Monday, February 18, 2008

NHOR : After the release of 'Oh! Pleasant Hope' in 1971, that was pretty much it for the band until the release of 'The Beast Is Back' in 1984. What were the reasons behind you dropping out of the music business for so long during that time, and what inspired you to come back at that time?

DP : Well, #1, we were tired. We were really tired. We didn't stop playing. Each one of us went and played other places and did other things. Then Paul and I got back together in '84. We just wanted to play together again

NHOR : That album was definitely more of a heavy metal album. How do you feel that album holds up today?

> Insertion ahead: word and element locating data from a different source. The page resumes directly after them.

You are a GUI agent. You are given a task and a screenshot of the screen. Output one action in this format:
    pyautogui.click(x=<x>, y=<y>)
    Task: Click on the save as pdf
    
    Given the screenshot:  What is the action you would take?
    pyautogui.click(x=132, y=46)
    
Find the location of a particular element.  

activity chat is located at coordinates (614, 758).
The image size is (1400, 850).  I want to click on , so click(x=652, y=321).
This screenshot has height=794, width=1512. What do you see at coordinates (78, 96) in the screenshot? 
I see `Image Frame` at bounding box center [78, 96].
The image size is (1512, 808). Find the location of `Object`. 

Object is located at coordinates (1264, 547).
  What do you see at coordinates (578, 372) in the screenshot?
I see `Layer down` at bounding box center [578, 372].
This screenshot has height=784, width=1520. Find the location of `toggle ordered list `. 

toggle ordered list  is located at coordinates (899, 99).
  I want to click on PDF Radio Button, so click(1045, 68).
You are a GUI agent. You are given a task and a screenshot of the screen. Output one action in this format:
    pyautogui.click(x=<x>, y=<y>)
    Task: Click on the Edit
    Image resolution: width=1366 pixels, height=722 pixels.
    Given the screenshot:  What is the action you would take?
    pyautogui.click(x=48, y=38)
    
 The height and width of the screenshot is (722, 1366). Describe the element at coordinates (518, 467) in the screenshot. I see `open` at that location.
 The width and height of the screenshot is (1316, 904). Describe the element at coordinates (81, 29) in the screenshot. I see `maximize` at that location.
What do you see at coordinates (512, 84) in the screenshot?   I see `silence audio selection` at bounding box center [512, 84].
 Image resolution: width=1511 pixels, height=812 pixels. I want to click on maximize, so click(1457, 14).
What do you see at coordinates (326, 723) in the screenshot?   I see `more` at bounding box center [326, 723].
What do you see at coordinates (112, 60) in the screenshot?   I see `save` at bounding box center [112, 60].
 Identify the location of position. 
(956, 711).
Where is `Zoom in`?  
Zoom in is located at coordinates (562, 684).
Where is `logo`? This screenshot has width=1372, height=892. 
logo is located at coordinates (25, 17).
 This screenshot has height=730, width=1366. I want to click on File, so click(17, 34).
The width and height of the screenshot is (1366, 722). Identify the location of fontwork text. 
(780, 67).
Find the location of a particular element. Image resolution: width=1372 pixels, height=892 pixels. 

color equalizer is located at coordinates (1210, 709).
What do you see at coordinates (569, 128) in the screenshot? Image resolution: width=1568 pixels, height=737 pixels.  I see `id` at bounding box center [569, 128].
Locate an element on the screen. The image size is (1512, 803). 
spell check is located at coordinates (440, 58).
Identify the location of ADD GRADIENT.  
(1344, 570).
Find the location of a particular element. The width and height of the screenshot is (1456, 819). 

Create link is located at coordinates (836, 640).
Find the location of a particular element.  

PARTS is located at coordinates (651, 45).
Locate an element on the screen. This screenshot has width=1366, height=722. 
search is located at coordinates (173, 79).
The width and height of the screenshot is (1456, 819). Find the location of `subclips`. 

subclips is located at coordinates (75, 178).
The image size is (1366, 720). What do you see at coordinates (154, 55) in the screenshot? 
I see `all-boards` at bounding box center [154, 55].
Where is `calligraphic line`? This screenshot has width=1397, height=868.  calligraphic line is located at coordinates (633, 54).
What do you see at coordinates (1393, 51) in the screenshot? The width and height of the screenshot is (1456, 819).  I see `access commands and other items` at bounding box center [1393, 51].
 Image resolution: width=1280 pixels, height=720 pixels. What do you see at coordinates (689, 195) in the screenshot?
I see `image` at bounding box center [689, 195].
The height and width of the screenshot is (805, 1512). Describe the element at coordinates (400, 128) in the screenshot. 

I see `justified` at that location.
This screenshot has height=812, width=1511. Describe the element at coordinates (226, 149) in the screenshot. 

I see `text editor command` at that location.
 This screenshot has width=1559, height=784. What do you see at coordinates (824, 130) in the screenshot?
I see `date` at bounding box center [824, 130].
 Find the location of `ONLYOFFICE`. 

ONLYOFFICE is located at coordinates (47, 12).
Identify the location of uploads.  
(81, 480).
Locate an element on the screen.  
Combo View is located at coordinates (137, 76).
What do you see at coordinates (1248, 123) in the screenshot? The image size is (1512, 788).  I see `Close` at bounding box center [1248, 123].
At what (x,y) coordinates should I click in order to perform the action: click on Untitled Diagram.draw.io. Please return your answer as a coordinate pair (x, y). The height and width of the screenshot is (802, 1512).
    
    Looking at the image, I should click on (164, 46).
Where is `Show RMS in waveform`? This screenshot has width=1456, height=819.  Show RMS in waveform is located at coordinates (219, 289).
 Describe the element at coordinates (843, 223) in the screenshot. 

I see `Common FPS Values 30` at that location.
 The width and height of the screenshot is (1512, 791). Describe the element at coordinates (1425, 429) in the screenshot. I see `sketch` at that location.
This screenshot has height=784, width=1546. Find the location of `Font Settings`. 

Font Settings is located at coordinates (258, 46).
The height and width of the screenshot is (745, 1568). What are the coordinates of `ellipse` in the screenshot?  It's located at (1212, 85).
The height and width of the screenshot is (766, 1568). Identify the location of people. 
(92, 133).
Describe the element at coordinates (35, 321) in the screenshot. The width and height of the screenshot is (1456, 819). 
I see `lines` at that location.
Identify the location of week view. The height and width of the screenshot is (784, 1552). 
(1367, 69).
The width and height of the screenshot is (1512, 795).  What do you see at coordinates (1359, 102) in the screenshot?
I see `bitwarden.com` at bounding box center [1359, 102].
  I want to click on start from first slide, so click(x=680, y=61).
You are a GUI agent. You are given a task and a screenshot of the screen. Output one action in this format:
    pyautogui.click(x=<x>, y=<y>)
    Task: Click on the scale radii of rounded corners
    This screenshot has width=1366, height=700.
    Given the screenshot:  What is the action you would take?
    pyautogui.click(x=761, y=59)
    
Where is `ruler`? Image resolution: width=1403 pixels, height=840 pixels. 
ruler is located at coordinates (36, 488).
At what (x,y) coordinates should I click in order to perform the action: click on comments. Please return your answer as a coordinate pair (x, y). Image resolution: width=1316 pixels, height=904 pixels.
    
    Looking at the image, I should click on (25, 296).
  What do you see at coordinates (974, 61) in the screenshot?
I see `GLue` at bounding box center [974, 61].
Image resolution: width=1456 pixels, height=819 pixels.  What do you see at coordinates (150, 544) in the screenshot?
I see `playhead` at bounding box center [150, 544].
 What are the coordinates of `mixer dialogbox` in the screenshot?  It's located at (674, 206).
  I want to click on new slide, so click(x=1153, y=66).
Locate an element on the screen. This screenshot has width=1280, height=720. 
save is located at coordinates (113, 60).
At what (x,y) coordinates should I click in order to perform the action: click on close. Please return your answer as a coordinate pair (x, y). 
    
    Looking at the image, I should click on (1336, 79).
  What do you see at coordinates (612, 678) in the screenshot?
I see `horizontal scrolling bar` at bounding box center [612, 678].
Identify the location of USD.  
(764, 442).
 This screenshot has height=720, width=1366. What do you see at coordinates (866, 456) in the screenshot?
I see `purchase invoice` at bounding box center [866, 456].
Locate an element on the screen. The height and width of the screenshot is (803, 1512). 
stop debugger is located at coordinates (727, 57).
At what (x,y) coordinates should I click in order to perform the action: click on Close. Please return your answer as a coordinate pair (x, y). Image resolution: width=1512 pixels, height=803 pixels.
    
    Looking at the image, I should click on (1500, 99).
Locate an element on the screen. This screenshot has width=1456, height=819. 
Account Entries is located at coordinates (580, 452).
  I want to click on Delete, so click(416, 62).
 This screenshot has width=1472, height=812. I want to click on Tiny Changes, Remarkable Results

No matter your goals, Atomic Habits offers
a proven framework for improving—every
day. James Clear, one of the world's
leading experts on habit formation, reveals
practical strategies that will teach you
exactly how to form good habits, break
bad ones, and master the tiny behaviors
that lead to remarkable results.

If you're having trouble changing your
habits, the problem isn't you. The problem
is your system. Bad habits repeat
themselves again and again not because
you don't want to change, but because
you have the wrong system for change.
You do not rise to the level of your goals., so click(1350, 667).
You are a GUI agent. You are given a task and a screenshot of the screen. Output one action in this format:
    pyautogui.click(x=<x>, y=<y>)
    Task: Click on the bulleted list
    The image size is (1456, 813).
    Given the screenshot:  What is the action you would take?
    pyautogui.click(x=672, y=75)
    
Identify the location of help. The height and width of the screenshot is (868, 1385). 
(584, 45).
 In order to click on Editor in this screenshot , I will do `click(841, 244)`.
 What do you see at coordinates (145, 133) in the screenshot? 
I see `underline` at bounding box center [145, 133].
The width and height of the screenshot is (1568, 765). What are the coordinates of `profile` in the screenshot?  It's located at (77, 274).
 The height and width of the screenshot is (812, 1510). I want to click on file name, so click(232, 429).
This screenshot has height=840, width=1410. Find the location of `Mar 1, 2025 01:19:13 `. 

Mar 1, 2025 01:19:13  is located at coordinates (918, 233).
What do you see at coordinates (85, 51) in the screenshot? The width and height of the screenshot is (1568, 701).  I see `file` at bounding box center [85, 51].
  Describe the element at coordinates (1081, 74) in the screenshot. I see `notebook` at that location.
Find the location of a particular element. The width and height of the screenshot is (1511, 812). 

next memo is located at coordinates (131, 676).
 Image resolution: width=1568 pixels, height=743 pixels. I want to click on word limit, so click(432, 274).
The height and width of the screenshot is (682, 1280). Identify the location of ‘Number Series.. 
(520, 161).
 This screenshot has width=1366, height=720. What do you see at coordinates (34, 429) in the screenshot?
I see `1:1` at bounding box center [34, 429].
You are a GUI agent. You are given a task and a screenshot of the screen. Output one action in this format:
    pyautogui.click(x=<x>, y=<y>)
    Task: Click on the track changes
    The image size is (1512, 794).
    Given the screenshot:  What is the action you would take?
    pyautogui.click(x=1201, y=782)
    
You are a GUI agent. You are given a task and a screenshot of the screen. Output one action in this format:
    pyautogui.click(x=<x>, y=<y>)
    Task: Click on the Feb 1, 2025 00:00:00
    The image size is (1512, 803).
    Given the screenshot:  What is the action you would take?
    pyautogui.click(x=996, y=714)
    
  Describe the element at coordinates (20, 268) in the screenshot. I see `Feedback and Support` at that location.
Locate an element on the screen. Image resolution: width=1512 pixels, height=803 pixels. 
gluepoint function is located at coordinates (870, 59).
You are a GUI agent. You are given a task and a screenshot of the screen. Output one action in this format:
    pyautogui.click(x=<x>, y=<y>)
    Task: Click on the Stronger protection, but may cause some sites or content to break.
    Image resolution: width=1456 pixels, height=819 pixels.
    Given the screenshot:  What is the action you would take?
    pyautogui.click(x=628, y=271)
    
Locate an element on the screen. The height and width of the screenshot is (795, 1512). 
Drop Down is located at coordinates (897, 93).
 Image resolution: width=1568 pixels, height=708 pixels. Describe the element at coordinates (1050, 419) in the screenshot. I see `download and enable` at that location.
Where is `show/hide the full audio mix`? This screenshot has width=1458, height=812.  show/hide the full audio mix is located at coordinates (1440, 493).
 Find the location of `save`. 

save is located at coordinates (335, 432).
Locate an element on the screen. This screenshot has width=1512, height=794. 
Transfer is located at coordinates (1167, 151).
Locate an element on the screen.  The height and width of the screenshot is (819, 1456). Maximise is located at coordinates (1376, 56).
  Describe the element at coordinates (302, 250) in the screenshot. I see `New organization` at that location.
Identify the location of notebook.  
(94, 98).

DP : I think it's too quick, too fast, and it was a case of someone trying to turn us into a heavy metal band. But I think it's a good album.

NHOR : Your cover of "Summertime Blues" went to #11 on the Billboard Singles Chart in 1968, and during that time the band appeared on both 'The Steve Allen Show' and 'American Bandstand'. What was it like for you playing those shows?

DP : Both of them were very strange, because we were counterculture. 'American Bandstand'... Dick Clark didn't like us, but we didn't like him either. 'The Steve Allen Show', we only saw him for just a minute. You do a tv show, and normally you just set up, it's business. How did we like it though? Doing tv is strange, so I don't even know if "like" even applies. It's just a strange trip doing tv. We were glad when it was over.

NHOR : It has been 40 years now, and many of your contemporaries, such as Hendrix, Janis Joplin, Jim Morrison, etc. have long since passed, what do you attribute being around to still while many have gone to that great gig in the sky?

DP : Luck. I don't know why. That's what I was talking about in the song "Young Lions". I don't know why we survived, but I'm glad we did.

NHOR : Speaking of Janis, I've read where she pissed you off, and you didn't get along too well. Was that the case?

DP : We got along. She was a lover of Paul's, and I used to get angry at her for taking up Paul's time, but we got along. She used to encourage me to sing and all kinds of stuff. We used to argue too. But we as a band have been together forty years. I argue with my wife, my band mates. I argue with my friends sometimes. Yeah, we argued, but we were friends.

NHOR : What was she like as a person?

DP : Well, I didn't get that close to her. What she was like as a person was quite demanding. And pretty wild. I didn't really hang out with her many other places besides a show.

NHOR : Blue Cheer also has an association with The Doors, is that right?

DP : The first time I went to go hear The Doors at The Avalon ballroom, they were just a band from L.A. that I was going to check out. And they came onstage, started their first song, and they had no bass player. I just turned around and walked out. I'm a bass player, and to me, at 19 years old, that was the most insulting thing in the world. Later on Jim Morrison called us his favorite band, and used to come to our gigs in L.A. There was a bit of socializing going on too, none of it positive. (Laughs) Ultimately it wasn't too positive for Jim though I guess. And the rest of us lost a really great poet.

NHOR : As you have been doing this for 40 years now...what keeps you going?

DP : Well, there's my love for rock & roll, which is undying. And, the simple fact that it's the only thing that I know how to do. I don't foresee ever not doing this. If I die at the microphone with my Hamer in my hands, I'll be happy.